Denverites want clean, healthy air. We love seeing our iconic mountains glistening above the city. We love the four-season climate that draws us outdoors throughout the year. But in recent years, that’s not what Denverites have been getting. Instead, the “brown cloud” has returned.
The simple act of breathing is unhealthy for too many, too often. And the dirty air that they see comes from the same polluting sources as the climate-changing greenhouse gases that they can’t see. Greenhouse gases may be invisible and odorless, but Denverites can and do see the climate harms they cause – excessive summertime heat, nearby forest fires, increasing drought and periodic extreme weather events such as flooding.
Air pollution is a regional problem; climate change is an international problem. Denver can’t solve them by itself.

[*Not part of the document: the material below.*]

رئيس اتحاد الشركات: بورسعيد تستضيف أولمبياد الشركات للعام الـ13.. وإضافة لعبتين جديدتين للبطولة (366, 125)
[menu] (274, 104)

But Denver can establish a track record of leadership in both areas and use that leadership to build alliances with other communities near and far to produce solutions at the necessary scale.
Leslie will strive to ensure Denver is a top-performing climate city in the nation, and meets its science-based targets of 65% carbon pollution reductions by 2030 and 100% by 2040.
Leslie’s work has always been, and will continue to be, rooted in equity and justice. Climate change causes the greatest harm to the most vulnerable among us, who have contributed the least to causing that harm. We must prioritize protecting vulnerable neighborhoods until we get these problems solved, and Leslie will center all sustainability and climate programs around equity. As we expand electrification across the city, Denver will see an abundance of new jobs created. Leslie will focus workforce development around those communities most impacted by climate change to begin righting the social wrongs caused by climate change.
The cornerstone of any city’s climate program is its relationship with its investor-owned utility. In Denver, Xcel Energy distributes all electricity and gas. Xcel is subject to substantial state regulation, but Denver has an important role to play. The city’s franchise agreement with Xcel will be up for renewal during our next mayor’s term. Leslie will use negotiation of the next franchise agreement to obtain stronger commitments from Xcel to energy efficiency and renewable energy programs for low-income residents, accelerated conversion of buildings from gas to electric and greater equity in the deployment of electric vehicle charging infrastructure. Leslie will also pursue these same objectives through active participation in the state public utilities commission proceeding involving Xcel, and through promoting partnership between the city, Energy Outreach Colorado (EOC), Energy Resource Center (ERC), and Xcel.
Xcel must act more quickly to allow and assist homes with solar to make grid connections and sell power back, and should help fund and facilitate housing retrofits more than they currently do. Denverites deserve a utility company that is committed to keeping energy bills low and expanding Denver’s efforts to be the greenest city in America.
How we heat and cool our buildings is a major contributor both to conventional air pollution and greenhouse gas emissions. Reducing those emissions will require a combination of increased building energy efficiency and transitioning off of natural gas for heating and cooling. Electricity will be more renewable every year, so the faster we move from natural gas to electricity for heating our buildings and their water, the faster we can bring down air pollution and greenhouse gases. But all buildings are not created equal. Some can move from gas to electricity much faster than others. Denver already has a robust plan for electrification of buildings that recognizes the differences among building types and schedules transitions accordingly. Leslie will put a priority on implementing and strengthening it, as well as ensuring that disproportionately-impacted communities benefit from electrified buildings.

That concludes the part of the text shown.